(Beginning of RECORDS FOR THIS TASK)

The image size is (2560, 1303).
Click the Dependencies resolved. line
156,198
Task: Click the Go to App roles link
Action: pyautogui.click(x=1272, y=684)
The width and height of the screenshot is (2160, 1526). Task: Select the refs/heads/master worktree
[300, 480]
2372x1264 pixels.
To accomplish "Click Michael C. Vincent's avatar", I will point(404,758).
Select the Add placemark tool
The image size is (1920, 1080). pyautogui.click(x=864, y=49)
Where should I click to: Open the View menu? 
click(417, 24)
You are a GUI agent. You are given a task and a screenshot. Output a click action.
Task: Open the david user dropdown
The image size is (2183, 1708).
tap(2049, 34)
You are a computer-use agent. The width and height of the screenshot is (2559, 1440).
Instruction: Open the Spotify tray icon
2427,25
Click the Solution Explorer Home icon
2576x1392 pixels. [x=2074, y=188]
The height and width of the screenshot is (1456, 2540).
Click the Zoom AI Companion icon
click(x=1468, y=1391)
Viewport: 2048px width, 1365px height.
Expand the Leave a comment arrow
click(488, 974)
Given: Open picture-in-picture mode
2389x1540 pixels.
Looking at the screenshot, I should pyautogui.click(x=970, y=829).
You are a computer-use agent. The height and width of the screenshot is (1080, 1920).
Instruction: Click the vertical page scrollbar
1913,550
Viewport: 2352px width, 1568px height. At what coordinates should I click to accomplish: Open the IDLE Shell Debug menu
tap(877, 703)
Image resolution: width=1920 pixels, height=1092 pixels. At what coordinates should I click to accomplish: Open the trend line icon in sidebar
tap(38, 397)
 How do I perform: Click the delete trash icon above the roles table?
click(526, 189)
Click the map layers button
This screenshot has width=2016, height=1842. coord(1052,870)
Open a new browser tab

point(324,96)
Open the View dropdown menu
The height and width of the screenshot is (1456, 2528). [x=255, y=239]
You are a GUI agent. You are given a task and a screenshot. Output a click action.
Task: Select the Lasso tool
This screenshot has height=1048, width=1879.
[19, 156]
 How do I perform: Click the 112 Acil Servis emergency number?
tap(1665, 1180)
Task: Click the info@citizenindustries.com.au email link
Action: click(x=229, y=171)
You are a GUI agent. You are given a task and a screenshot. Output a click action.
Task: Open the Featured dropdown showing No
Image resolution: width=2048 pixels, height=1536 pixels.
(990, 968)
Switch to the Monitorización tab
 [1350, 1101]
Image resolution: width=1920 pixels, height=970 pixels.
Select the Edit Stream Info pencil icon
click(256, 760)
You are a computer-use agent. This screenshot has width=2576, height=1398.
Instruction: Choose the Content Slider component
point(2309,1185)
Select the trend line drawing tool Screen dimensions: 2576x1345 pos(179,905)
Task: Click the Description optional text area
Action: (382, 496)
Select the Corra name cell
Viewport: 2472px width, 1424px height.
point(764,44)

(End of RECORDS FOR THIS TASK)

**TASK STATEMENT**: Output exactly the lines of the data that run from the one containing "Select the Edit Stream Info pencil icon" to the very last line, and no others.

**YOUR RESPONSE**:
Select the Edit Stream Info pencil icon
click(256, 760)
You are a computer-use agent. This screenshot has width=2576, height=1398.
Instruction: Choose the Content Slider component
point(2309,1185)
Select the trend line drawing tool Screen dimensions: 2576x1345 pos(179,905)
Task: Click the Description optional text area
Action: (382, 496)
Select the Corra name cell
Viewport: 2472px width, 1424px height.
point(764,44)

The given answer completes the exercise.